In Nördlingen a medieval watchman's cry still rings out every night across the ancient walls and turrets. As in Rothenburg, its sister city, the medieval walls are completely intact, but here you can actually walk the entire circuit (about 4 km [2½ miles]) beginning at any of six original gates. Enjoy the peaceful atmosphere while taking in the riot of architecture, from the medieval to the Renaissance and the baroque, without the masses of tourists of its sister city. Or ask at the tourist office for accommodations in one of the small houses built into the city's wall for a unique overnight experience. The ground plan of the town is two concentric circles. The inner circle of streets, whose central point is St. Georg, marks the earliest medieval boundary. A few hundred yards beyond it is the outer boundary, a wall built to accommodate expansion. Fortified with 11 towers and punctuated by five massive gates, it's one of the best-preserved town walls in Germany. And if the Old Town looks a little familiar, it might be because the closing aerial shots in the 1971 film Willy Wonka and the Chocolate Factory were filmed over its red roofs.

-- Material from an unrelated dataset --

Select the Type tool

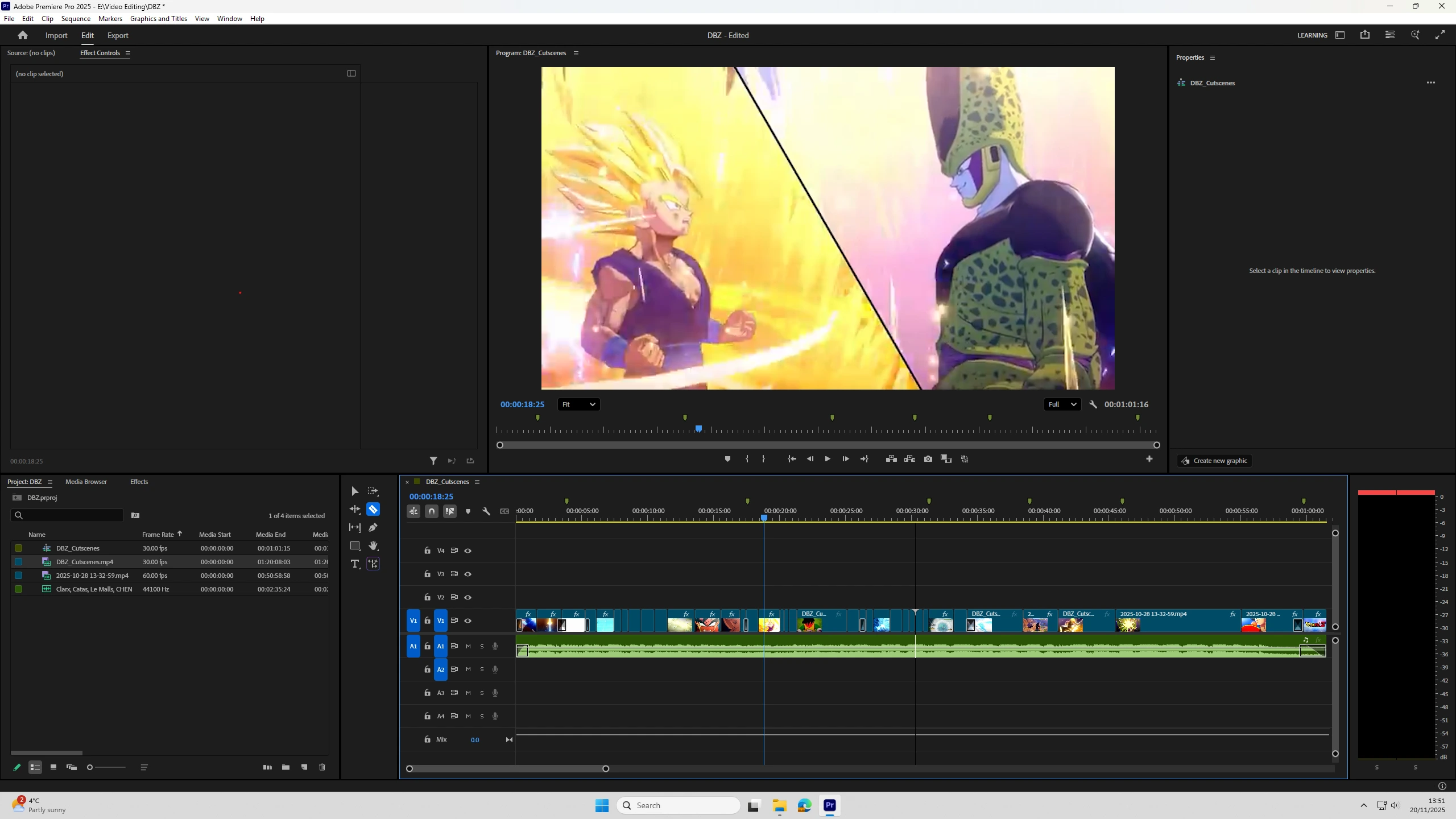click(x=355, y=564)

Nördlingen was established along the same Roman road that goes through Augsburg, but its "foundation" goes much further back—the town is built in the center of a huge, basinlike depression, the Ries, which was at first believed to be the remains of an extinct volcano. In 1960 it was proven by two Americans that the crater, 24 km (15 miles) across, was caused by an asteroid at least 1 km (½ mile) in diameter that hit the spot some 15 million years ago. The compressed rock, or Suevit, formed by the explosive impact of the meteorite was used to construct many of the town's buildings, including St. Georg's tower.